Consent Form

Juvederm Ultra and Uma Jeunesse injectable fillers are a clear hyaluronic acid gel that is injected into facial tissues to smooth wrinkles and folds. Hyaluronic acid is a naturally occurring substance found in the body that delivers nutrients, hydrates the skin, acts as a cushioning agent, and provides scaffolding to lift any folds. Dermal fillers may also be used to treat facial atrophy (Loss of fat), for facial sculpturing, and skin enhancement. A dermal filler injectable gel temporarily adds volume to facial tissue and restores a smoother appearance to the face.

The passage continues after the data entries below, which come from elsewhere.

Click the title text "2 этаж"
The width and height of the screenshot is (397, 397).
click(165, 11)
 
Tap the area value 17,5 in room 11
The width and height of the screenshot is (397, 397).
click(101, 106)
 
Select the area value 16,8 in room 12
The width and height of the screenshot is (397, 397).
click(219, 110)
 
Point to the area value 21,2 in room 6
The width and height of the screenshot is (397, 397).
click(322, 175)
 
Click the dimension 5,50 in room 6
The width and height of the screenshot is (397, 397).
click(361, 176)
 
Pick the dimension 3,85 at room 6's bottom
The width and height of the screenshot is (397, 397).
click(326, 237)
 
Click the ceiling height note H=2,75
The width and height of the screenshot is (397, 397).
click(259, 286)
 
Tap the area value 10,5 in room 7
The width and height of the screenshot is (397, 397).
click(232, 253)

How long does a HA dermal filler last?

You should see an immediate improvement in the treated areas on the day. Depending on the area treated results may last 6 months or more. Some of our products may last up to 18months.

What are the possible side effects?


Most side effects are mild or moderate and usually last less than 7 days. Persistence of these symptoms for up to two weeks is usually noting to worry about. The most common side effects include temporary injection site reactions such as redness, pain/ tenderness, firmness, swelling, lumps/ bumps, bruising, itching, and discoloration. Other rare risks include, but are not limited to:

  • Overcorrection/ under correction & facial asymmetry

  • Unpredictable persistence of filler, either shorter or longer than expected.

  • Prolonged discoloration of the skin

  • Prolonged or severe swelling

  • Reactivation of cold sores

  • Infection

  • Scaring

  • Ulceration

  • Granulomas or firm nodules

  • Benign tumor formation (keratoacanthomas)

  • Allergic or anaphylactic reaction

  • Blindness


A remote and extremely rare risk is that of filler injection into a blood vessel, leading to blockage of the vessel. This could result in reduced blood flow to an area of tissue, leading to tissue damage and tissue death (neurosis), which could be seen as skin breakdown, ulceration and scar formation. Blood vessel blockage near the eye can result in blindness.


Is there anyone that cannot be treated?

Dermal fillers should no be used in patients who have severe allergies marked by a history of anaphylaxis, a history of severe allergies, or patients with a history of a compromised immune system. The doctor will ask you about your medical history to determine if you are an appropriate candidate for treatment.


What should I expect with HA dermal filler treatments?

The doctor will go over a list of pre and post treatment procedures with you. If you are taking aspirin or ibuprofen you may experience increased bruising or bleeding at the injection site. HA dermal fillers should be used with caution in patients on immunosuppressive therapy as there may be an increased risk of infection, swelling and adverse events. The safety of dermal fillers has not been established in breast-feeding females, during pregnancy, or in patients under the age of 18.


What are post treatments procedures?

For the first 24 hours following treatment, you should avoid strenuous exercise, excessive sun or heat, and consumption of alcoholic beverages. This minimizes the risk of temporary redness, swelling, and/ or itching at the treatment sites. These temporary side effects generally resolve themselves within one week. An ice pack can be applied to the site if you experience swelling. You may apply make-up as usual after 24 hours.

The LSFA is a training school for doctor’s dentists and surgeons to learn dermal filler training in a safe and supported environment. Your procedure today will be carried out by one of the trained delegates under close supervision.

By signing below, I acknowledge that I have fully read the information and consent form and that I have discussed the risk and benefits of dermal fillers with my physician. I understand the information and I consent to dermal filler cosmetic treatment. Photographs may also be used for teaching or educational purposes or for patient information.


I hereby confirm that I understand the above and am happy to continue with treatment. I consent to pre and post treatment photography for medical record purposes. Please tick if you DO NOT consent to your photographs being used for teaching and marketing purpose.

Please select the box below to confirm you have read and understood the above.

Part 2: medical history

Please answer all the below questions.

  1. Are you currently in good health? 


   2. Are you currently under a specific doctors care?


    3. Do you use ANY medication, herbal/ natural supplements or topical creams on a regular basis?


   4. Do you have ANY allergies to medications, food, latex, or other substances?


  5. Have you had any cold sore breakouts (oral herpes) in the past year? 


    6. Do you have a history of keloid scarring


    7. Do you suffer with acne, or have you taken medication for acne in the past 6months?


    8. Do you have ANY current or chronic medial illness, including: myasthenia gravis, amyotrophic lateral sclerosis or          ANY other neuromuscular disorders?


    9.  Do you have an autoimmune disease?


   10. Have you ever had eyelid or facial surgery?


    11. Have you previously received Botox/ dermal filler injections?



    12. Are you, or could you be pregnant?


    13. Are you breast-feeding?


Please sign your name to confirm you accept the above.